• _Task objective_: Write out, word for word, every line in the data below from the one containing "Contact (1371, 26)" to the one containing "API对接 (1055, 1017)", both of them included.

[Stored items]
-------------------------

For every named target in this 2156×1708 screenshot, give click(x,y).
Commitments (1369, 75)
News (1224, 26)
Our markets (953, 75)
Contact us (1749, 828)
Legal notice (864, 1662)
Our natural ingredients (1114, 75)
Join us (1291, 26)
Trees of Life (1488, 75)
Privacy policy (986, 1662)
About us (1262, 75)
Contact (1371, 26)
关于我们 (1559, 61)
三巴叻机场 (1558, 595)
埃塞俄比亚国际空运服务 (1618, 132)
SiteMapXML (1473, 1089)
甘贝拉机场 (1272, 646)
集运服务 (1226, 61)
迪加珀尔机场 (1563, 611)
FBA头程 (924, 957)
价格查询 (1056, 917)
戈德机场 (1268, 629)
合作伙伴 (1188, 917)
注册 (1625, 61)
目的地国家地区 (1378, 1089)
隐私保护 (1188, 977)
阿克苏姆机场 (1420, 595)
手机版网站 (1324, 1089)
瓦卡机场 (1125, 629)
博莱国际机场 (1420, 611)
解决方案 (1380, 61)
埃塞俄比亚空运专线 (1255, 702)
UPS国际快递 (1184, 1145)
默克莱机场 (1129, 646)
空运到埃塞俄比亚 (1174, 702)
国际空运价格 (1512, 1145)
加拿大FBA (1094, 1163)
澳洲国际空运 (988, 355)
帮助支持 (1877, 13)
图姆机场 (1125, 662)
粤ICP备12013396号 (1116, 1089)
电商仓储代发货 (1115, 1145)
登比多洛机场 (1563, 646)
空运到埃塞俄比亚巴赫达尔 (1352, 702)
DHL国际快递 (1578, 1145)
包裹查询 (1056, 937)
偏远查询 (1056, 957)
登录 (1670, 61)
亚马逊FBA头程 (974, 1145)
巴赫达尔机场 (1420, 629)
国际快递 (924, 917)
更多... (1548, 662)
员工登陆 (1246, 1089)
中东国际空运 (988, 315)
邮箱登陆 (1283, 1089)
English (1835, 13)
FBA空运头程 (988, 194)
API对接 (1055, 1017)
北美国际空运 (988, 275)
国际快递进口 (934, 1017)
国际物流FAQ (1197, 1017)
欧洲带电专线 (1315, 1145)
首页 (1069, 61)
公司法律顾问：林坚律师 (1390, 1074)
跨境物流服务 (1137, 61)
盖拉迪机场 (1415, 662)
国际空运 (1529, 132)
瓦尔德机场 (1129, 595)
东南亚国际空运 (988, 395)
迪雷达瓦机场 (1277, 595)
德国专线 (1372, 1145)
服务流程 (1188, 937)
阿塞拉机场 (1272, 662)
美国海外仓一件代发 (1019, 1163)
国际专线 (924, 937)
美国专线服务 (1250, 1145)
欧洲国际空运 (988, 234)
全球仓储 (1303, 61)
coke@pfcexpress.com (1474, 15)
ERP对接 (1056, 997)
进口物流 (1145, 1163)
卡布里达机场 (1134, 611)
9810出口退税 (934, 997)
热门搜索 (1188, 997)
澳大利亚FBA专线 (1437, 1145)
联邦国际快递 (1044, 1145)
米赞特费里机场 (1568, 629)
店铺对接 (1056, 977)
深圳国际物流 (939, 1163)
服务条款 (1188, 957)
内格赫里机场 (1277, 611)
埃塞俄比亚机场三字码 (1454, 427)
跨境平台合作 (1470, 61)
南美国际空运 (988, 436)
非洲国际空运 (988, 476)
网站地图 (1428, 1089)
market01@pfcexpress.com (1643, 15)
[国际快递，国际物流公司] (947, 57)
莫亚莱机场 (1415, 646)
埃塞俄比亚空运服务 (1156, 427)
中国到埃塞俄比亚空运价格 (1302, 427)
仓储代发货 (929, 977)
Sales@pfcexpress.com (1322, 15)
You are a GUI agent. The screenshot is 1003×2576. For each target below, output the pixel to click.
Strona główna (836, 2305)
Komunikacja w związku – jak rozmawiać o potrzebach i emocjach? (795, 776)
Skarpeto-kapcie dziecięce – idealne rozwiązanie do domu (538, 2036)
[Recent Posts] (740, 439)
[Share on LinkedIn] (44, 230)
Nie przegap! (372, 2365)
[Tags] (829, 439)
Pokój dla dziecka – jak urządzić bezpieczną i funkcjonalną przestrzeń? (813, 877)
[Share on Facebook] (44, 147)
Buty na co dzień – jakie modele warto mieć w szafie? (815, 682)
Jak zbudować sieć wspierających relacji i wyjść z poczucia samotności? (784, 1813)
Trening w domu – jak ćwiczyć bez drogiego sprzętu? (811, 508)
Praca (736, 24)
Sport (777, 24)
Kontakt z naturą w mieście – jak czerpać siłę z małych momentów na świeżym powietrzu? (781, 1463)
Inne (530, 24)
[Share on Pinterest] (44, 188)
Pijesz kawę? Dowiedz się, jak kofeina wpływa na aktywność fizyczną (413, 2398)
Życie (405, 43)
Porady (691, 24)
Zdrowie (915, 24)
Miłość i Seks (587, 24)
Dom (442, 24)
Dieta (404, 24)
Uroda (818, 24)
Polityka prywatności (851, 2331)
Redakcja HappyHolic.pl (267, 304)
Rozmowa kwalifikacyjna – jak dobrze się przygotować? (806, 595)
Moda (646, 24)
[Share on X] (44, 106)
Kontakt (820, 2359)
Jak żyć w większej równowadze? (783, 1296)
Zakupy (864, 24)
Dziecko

-------------------------

• _Written reply_:
Contact (1371, 26)
关于我们 (1559, 61)
三巴叻机场 (1558, 595)
埃塞俄比亚国际空运服务 (1618, 132)
SiteMapXML (1473, 1089)
甘贝拉机场 (1272, 646)
集运服务 (1226, 61)
迪加珀尔机场 (1563, 611)
FBA头程 (924, 957)
价格查询 (1056, 917)
戈德机场 (1268, 629)
合作伙伴 (1188, 917)
注册 (1625, 61)
目的地国家地区 (1378, 1089)
隐私保护 (1188, 977)
阿克苏姆机场 (1420, 595)
手机版网站 (1324, 1089)
瓦卡机场 (1125, 629)
博莱国际机场 (1420, 611)
解决方案 (1380, 61)
埃塞俄比亚空运专线 (1255, 702)
UPS国际快递 (1184, 1145)
默克莱机场 (1129, 646)
空运到埃塞俄比亚 (1174, 702)
国际空运价格 (1512, 1145)
加拿大FBA (1094, 1163)
澳洲国际空运 (988, 355)
帮助支持 (1877, 13)
图姆机场 (1125, 662)
粤ICP备12013396号 (1116, 1089)
电商仓储代发货 (1115, 1145)
登比多洛机场 (1563, 646)
空运到埃塞俄比亚巴赫达尔 (1352, 702)
DHL国际快递 (1578, 1145)
包裹查询 (1056, 937)
偏远查询 (1056, 957)
登录 (1670, 61)
亚马逊FBA头程 (974, 1145)
巴赫达尔机场 (1420, 629)
国际快递 (924, 917)
更多... (1548, 662)
员工登陆 (1246, 1089)
中东国际空运 (988, 315)
邮箱登陆 (1283, 1089)
English (1835, 13)
FBA空运头程 (988, 194)
API对接 (1055, 1017)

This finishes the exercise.